The earnings from oil and gas exports provide the financial foundation for the Russian state and Russian power…Much more than anything else, these resources make Russia a major player in the world economy.Daniel Yergin

As proof of Russia’s resurgence, Yergin cites that as of 2018, Russia matched the Soviet Union’s peak oil production – 11.4 million barrels a day. Between 2000 and 2012, Yergin concludes, Russia shifted from economic vulnerability to economic stability and strength.

Russia, the United States and China

Curiously, Yergin pinpoints Russia granting Edward Snowden asylum in 2013 as a tipping point in the deterioration of US/Russian relationships. Not many analysts rate that moment as so pivotal; this emphasis speaks to Yergin’s original perspective.

Again naming a pivotal moment, Yergin tells how, in 2014, Putin made an official state visit to China’s President Xi Jinping that illustrated Russia’s linking of power and energy.
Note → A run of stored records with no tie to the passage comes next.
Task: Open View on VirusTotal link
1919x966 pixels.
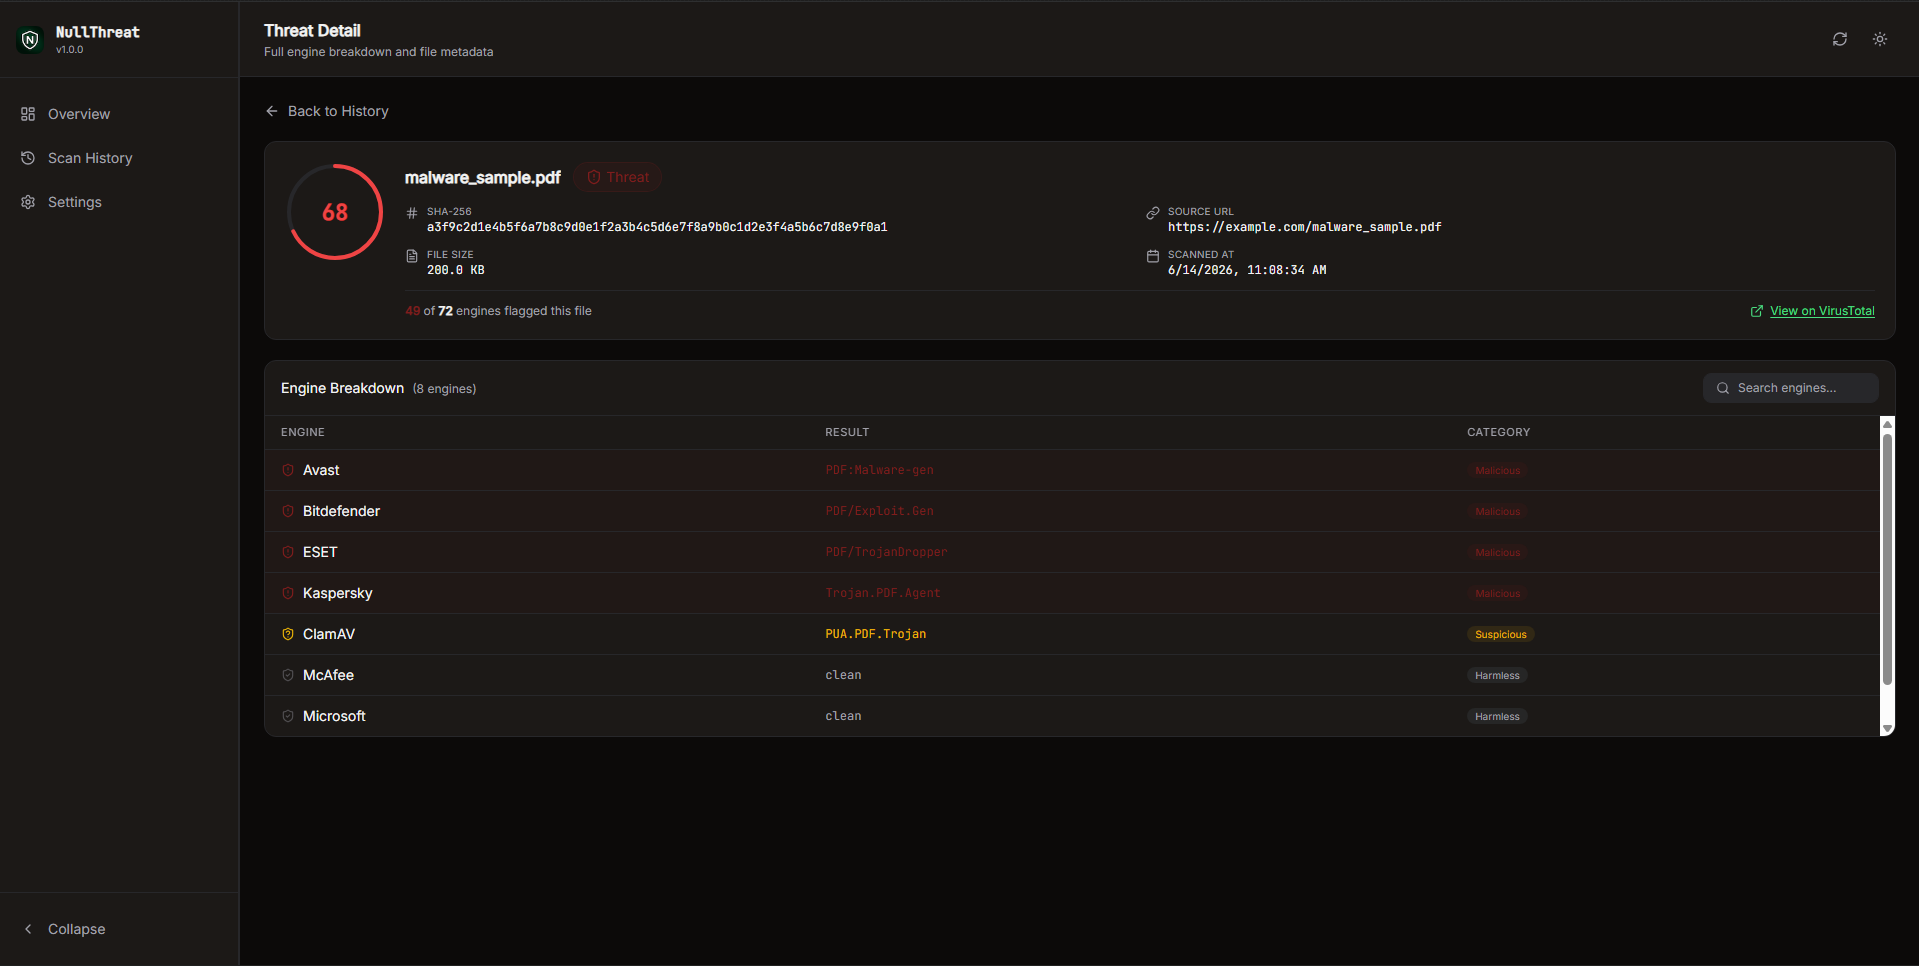Action: coord(1812,311)
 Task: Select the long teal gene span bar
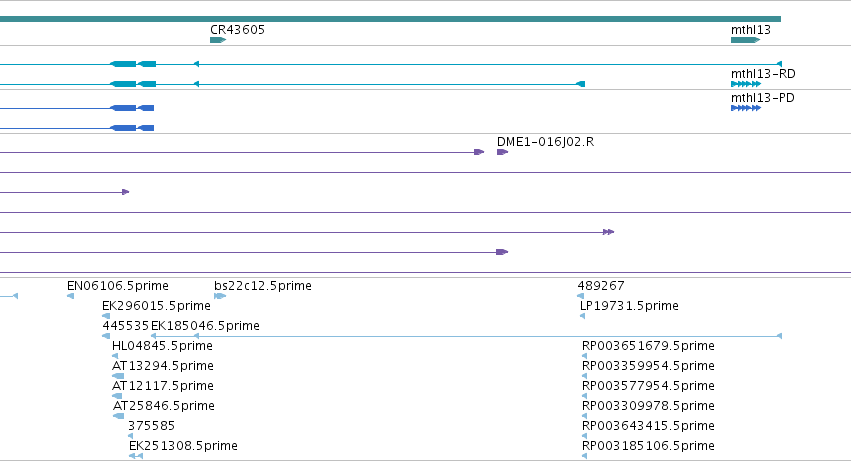pyautogui.click(x=390, y=19)
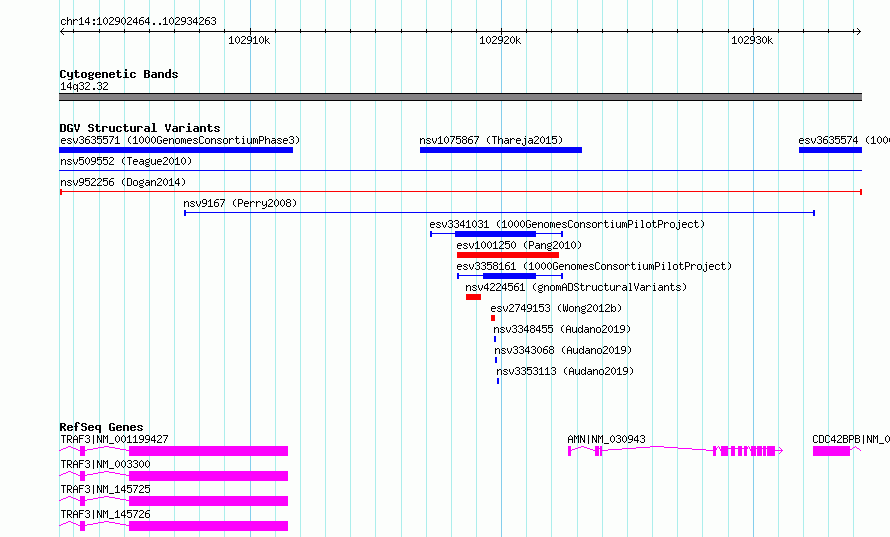
Task: Select the AMN|NM_030943 gene model
Action: pyautogui.click(x=675, y=451)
Putin struck a $400 billion deal with China for Russian gas, and Yergin names the quid pro quo: China agreed to finance a $45 billion, 1,300-mile pipeline in Siberia. Yergin characterizes this as a perfectly straightforward relationship in contrast to convoluted US/Russia dealings.

Iran

Saudi Arabia and Iran have constantly been at odds, Yergin tells, and while religion and politics are factors, oil and its distribution remain central. Iran believed, the author explains, that Western oil sanctions would have little effect, but underestimated US shale oil production. That’s why, Yergin posits, Iran held discussions with the US concerning nuclear capabilities.

Reduced Demand

Tracking the Byzantine processes that determine oil prices, Yergin remarks on the counterintuitive situation that occurred when, with US shale oil production on the rise, oil prices remained high due to production deficits caused by turmoil in Libya and Nigeria.
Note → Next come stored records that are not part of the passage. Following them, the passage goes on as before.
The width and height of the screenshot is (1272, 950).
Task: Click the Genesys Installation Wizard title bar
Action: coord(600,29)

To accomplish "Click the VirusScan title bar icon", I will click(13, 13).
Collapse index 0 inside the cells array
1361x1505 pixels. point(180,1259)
In the fall of 2014, Yergin relates, oil prices crashed to $84 per barrel as Canada, Russia, Brazil and Iraq increased production. The changing patterns in world markets, Yergin proposes, spring from shale oil being less expensive to produce than most people thought. He reports a major shift in oil industry mind-set from “long cycle” to “short cycle.” Short cycle was shale oil, Yergin clarifies: The interval between drilling and oil production is short. On the other hand, Yergin says, offshore oil, which can take years to generate returns, exemplifies long cycle.

Climate Change

After detailing how oil shapes geopolitics, Yergin avows that moving toward a “lower-carbon world” will be among the most important aspirations facing humanity. The author connects current events to a historical context by pointing out that Britain moved from burning wood to burning coal in part because deforestation made wood scarce. It wasn’t until 1900, he says, that coal more or less fueled the world and oil didn’t supplant coal until the 1960s – Yergin’s point is that energy transitions are neither a new phenomenon nor unmanageable.
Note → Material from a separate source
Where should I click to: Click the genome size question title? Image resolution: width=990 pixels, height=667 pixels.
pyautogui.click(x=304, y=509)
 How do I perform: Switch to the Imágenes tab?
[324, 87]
The author offers that the Paris Climate Conference meant that fighting climate change moved beyond geopolitics and finance to become a social movement.

But the world, Yergin laments, has been moving away from collaboration and toward division.

The world has become more fractured, with a resurgence of nationalism and populism and distrust, great power competition, and with a rising politics of suspicion and resentment.Daniel Yergin

This, he warns, will exacerbate existing economic problems.

Complex and Startling

If you’ve not considered international oil geopolitics germane, Daniel Yergin will change your mind. He convincingly regards it as primal to every government’s functioning and to every significant power dispute worldwide. Yergin proves a captivating writer with a vast storehouse of knowledge. He draws connections across a dense spider’s web of oil consumption and production that lies beneath so many current and recent global conflicts. This is a gripping, eye-opening and wholly original work, worth reading with care. Leaders, students, professors, investors, historians and anyone curious about the underlying causes of today’s political events will benefit greatly from Yergin’s knowledge and insights.

Daniel Yergin’s other books – as author and co-author – include the Pulitzer Prize–winning The Prize: The Epic Quest for Oil, Money, and Power and The Quest: Energy, Security, and the Remaking of the Modern World.